C10.43 Appeal to an overview and scrutiny panel
If the petition organiser is not satisfied with the authority’s response to the petition, he/she may appeal to an overview and scrutiny panel by notifying the petitions officer of his/her intention to appeal within 20 working days of being notified of the authority’s decision on the petition.
C10.44 Within five working days of receipt of intention to appeal, the petitions officer will determine which is the relevant overview and scrutiny panel and will notify the petition organiser of the time, date and place of the next convenient meeting of that overview and scrutiny panel and will invite the petition organiser to attend the meeting and to address the committee for up to three minutes on why s/he considers that the authority’s decision on the petition is inadequate.
C10.45 At that meeting, the overview and scrutiny panel will invite the petition organiser and ward councillors to make their representations and to explain why s/he considers that the response was insufficient. Should the panel determine that the authority has not dealt with the petition adequately, it may use any of its powers to deal with the matter. These powers include instigating an investigation, making recommendations to cabinet and arranging for the matter to be considered at a meeting of the full council.
C10.46 The role of the petition organiser
The petition organiser will receive acknowledgement of receipt of the petition within five working days of its receipt by the authority.

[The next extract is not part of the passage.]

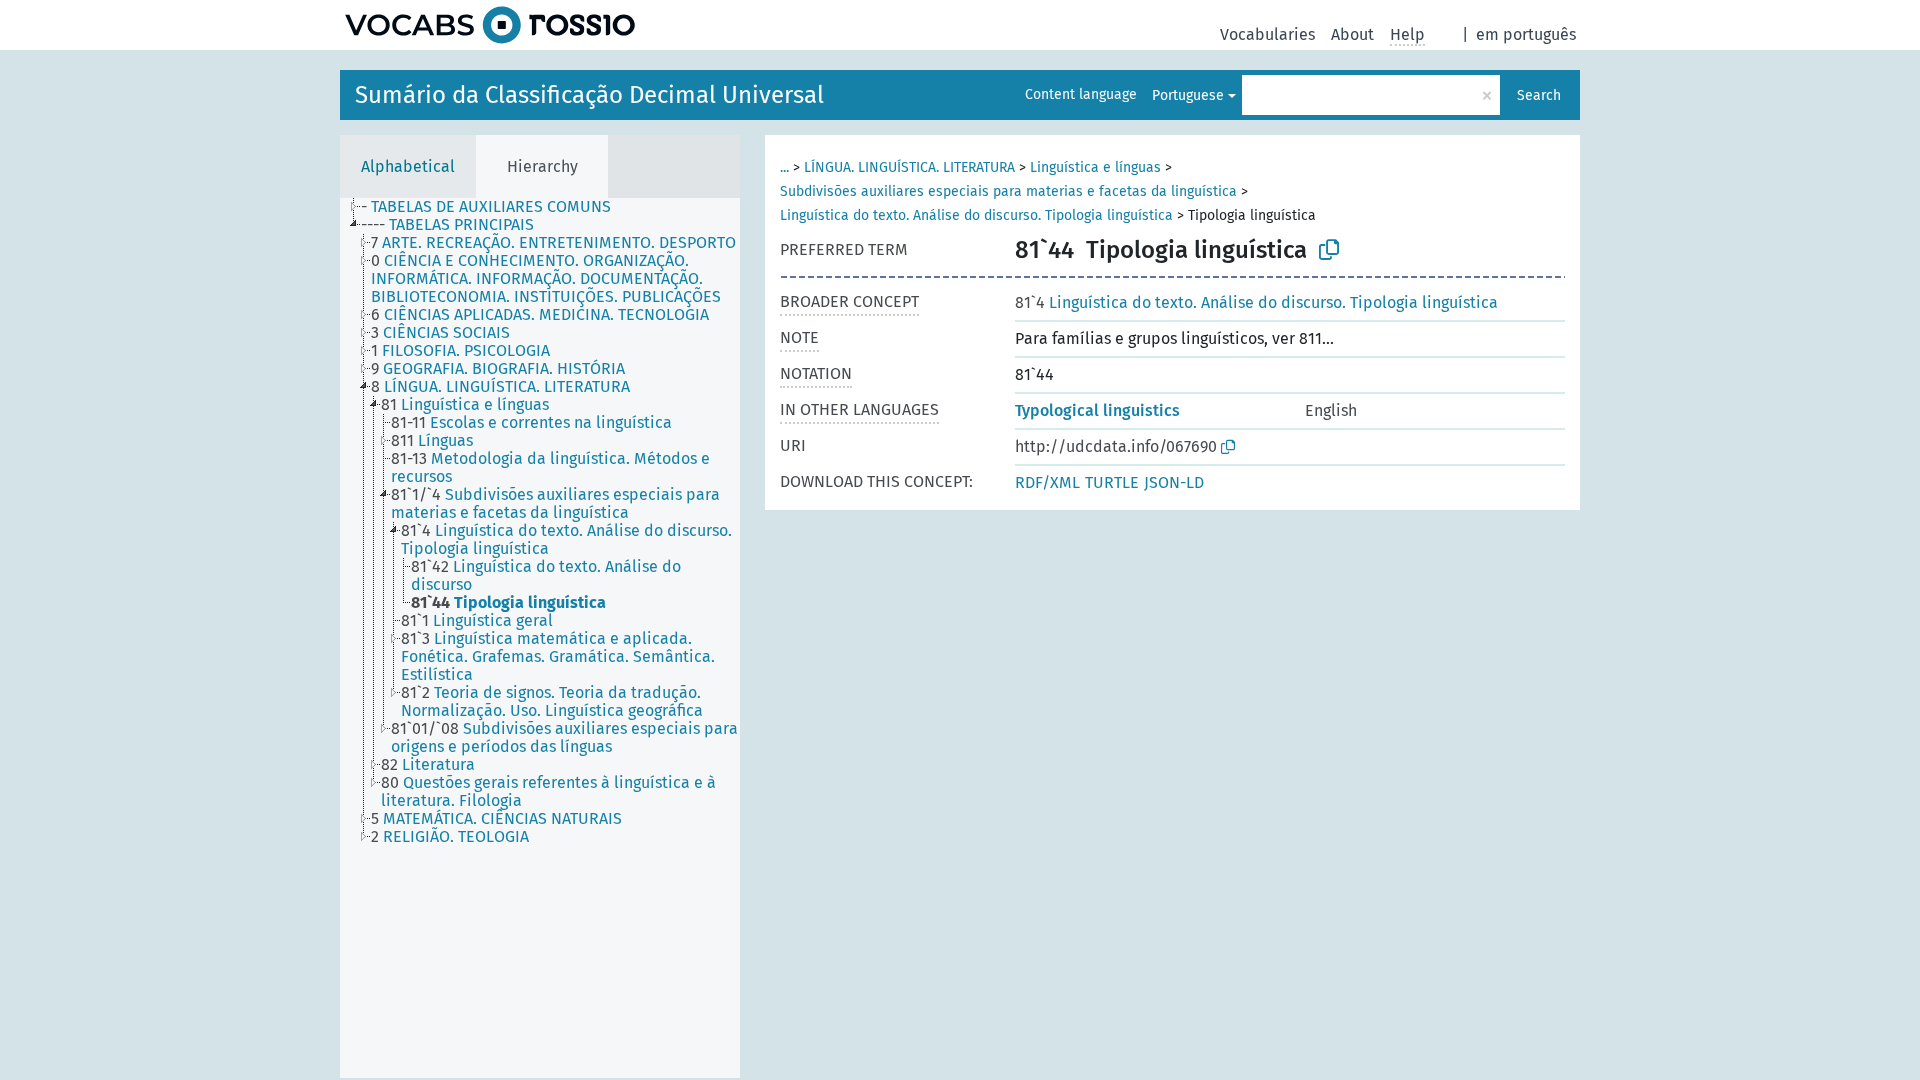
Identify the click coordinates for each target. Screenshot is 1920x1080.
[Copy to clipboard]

C10.47 Where the petition is not accepted for consideration (see Rule A10.51 below for grounds for rejection of petitions), the petition organiser will be advised by the petitions officer of the rejection and the grounds for such rejection.
C10.48 The petition organiser may nominate another person to address the meeting and to answer any questions on the matter.
C10.49 The petition organiser will be regularly informed by the petitions officer of any decisions in respect of the petition and will be formally notified of the outcome of the petition’s consideration within five working days of such decision.
C10.50 The petition organiser must notify the petitions officer of his/her intention to appeal to an overview and scrutiny panel against the decision of the authority relating to the petition within 20 working days of being notified of that decision, and may attend and address the meeting of the overview and scrutiny panel for up to three minutes as to why he/she considers that the authority’s decision on the petition was inadequate.
C10.51 Petitions which will not be reported:
- Duplicate petitions
Where more than one petition is received in time for a particular meeting, each supporting the same outcome on one matter, each petition organiser will be treated as an independent petition organiser, but only the petition organiser of the first petition to be received will be invited to address the relevant meeting.
- Repeat petitions
Where a petition will not normally be considered where they are received within six months of another petition being considered by the authority on the same matter.
- Rejected petitions
Petitions will not be reported if in the opinion of the petitions officer, they are rude, offensive, defamatory, scurrilous, time-wasting or otherwise inappropriate or do not relate to something which is the responsibility of the authority, or over which the authority has some influence. They will also not be reported if they relate to something which has already been dealt with by the council or another appropriate body or are in the process of being so dealt with. Petitions that raise issues of competence or misconduct of an officer, will be referred to the managing director (or to the head of human resources in respect of the managing director) and will be considered under the authority’s disciplinary procedures, and not under this petitions procedure. Petitions which raise issues of possible councillor misconduct will be taken as complaints arising under the Local Government Act 2000 and will be reported to the managing director, rather than considered under this petitions procedure. In these instances, all petitions will be forwarded by the petitions officer to the appropriate department.